Description
Generates the word lemmas for all tokens in the corpus.
Property name |
Processor class name |
Generated Annotation |
lemma |
LemmaProcessor |
Perform lemmatization on a Word using the Word.text and Word.upos value. The result can be accessed in Word.lemma . |
Options
Option name |
Type |
Default |
Description |
lemma_use_identity |
bool |
False |
When this flag is used, an identity lemmatizer (see models.identity_lemmatizer ) will be used instead of a statistical lemmatizer. This is useful when [Word.lemma ] is required for languages such as Vietnamese, where the lemma is identical to the original word form. |
lemma_batch_size |
int |
50 |
When annotating, this argument specifies the maximum number of words to batch for efficient processing. |
lemma_ensemble_dict |
bool |
True |
If set to True , the lemmatizer will ensemble a seq2seq model with the output from a dictionary-based lemmatizer, which yields improvements on many languages (see system description paper for more details). |
lemma_dict_only |
bool |
False |
If set to True , only a dictionary-based lemmatizer will be used.
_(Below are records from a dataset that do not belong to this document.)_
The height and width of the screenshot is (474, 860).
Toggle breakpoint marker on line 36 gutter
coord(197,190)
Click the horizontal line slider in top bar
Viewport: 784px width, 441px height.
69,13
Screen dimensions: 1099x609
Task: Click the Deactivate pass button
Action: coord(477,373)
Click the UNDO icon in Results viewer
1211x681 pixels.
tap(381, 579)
For languages such as Chinese, a dictionary-based lemmatizer is enough. |
lemma_edit |
bool |
True |
If set to True , use an edit classifier alongside the seq2seq lemmatizer. The edit classifier will predict “shortcut” operations such as “identical” or “lowercase”, to make the lemmatization of long sequences more stable. |
lemma_beam_size |
int |
1 |
Control the beam size used during decoding in the seq2seq lemmatizer. |
lemma_max_dec_len |
int |
50 |
Control the maximum decoding character length in the seq2seq lemmatizer. The decoder will stop if this length is achieved and the end-of-sequence character is still not seen. |
Example Usage
If your main interest is lemmatizing, you can supply a smaller processors list with just the prerequisites for lemma.
After the pipeline is run, the document will contain a list of sentences, and the sentences will contain lists of words.
The lemma information can be found in the lemma
field.
import stanfordnlp
nlp = stanfordnlp.Pipeline(processors='tokenize,mwt,pos,lemma')
doc = nlp("Barack Obama was born in Hawaii.")
print(*[f'word: {word.text+" "}\tlemma: {word.lemma}' for sent in doc.sentences for word in sent.words], sep='\n')
This code will generate the following output:
word: Barack lemma: Barack
word: Obama lemma: Obama
word: was lemma: be
word: born lemma: bear
word: in lemma: in
word: Hawaii lemma: Hawaii
word: . lemma: .
Training-Only Options
Most training-only options are documented in the argument parser of the lemmatizer.